[Saved data entries]
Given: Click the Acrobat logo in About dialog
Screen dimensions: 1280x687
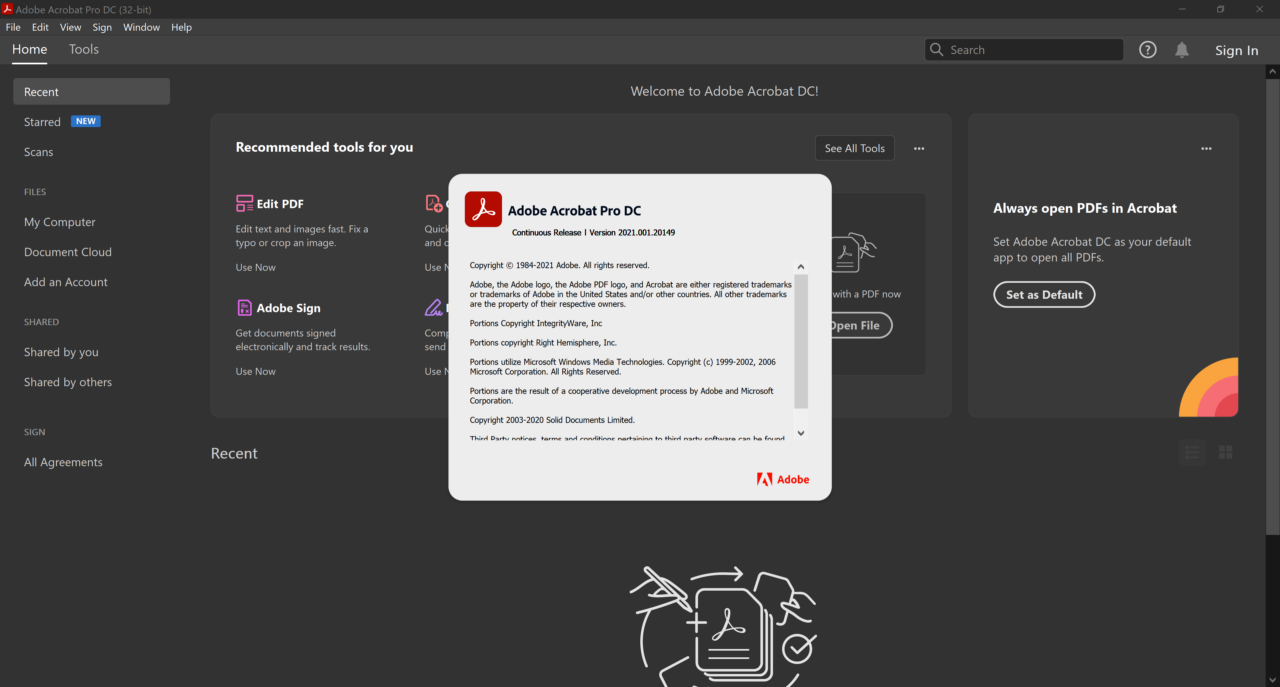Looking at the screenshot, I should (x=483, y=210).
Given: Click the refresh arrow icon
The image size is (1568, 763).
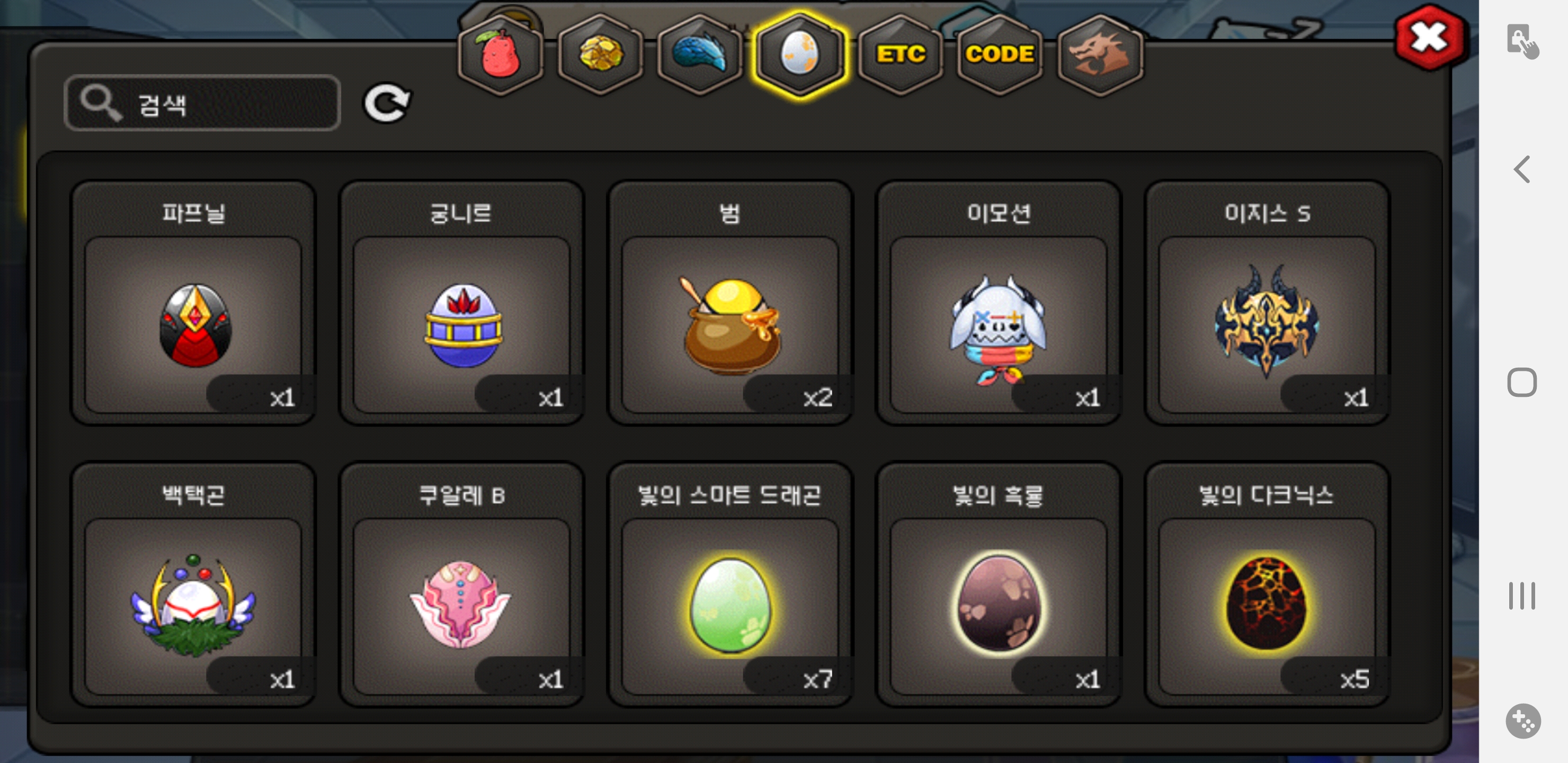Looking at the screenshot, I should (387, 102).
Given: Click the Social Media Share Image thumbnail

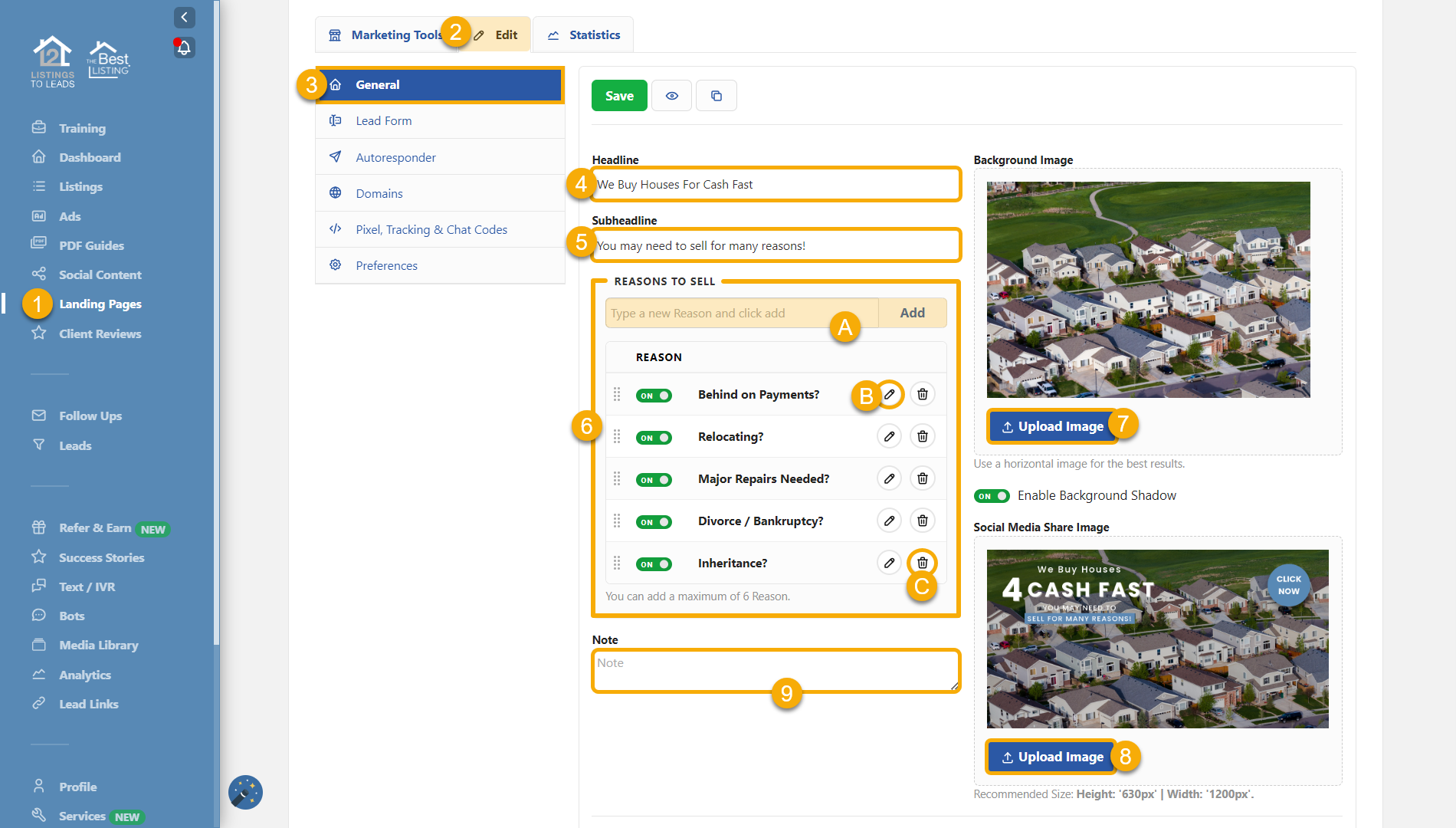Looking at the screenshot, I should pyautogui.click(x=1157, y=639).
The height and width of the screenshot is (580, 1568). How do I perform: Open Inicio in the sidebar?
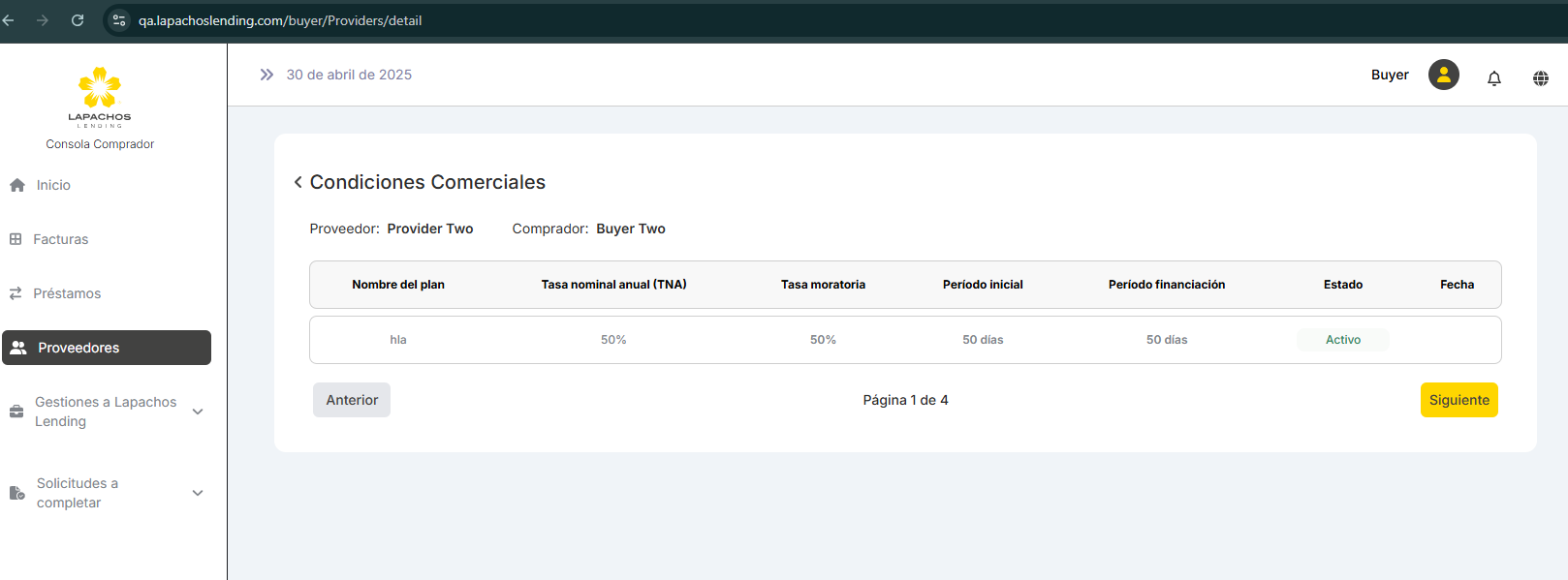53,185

• [What you will do]: Could you reproduce every record above exactly, leaving out the pictures?

• [Answer to the problem]:
Given: Click the Acrobat logo in About dialog
Screen dimensions: 1280x687
Looking at the screenshot, I should (x=483, y=210).
Given: Click the refresh arrow icon
The image size is (1568, 763).
Looking at the screenshot, I should (387, 102).
Given: Click the Social Media Share Image thumbnail

Looking at the screenshot, I should pyautogui.click(x=1157, y=639).
The height and width of the screenshot is (580, 1568). How do I perform: Open Inicio in the sidebar?
53,185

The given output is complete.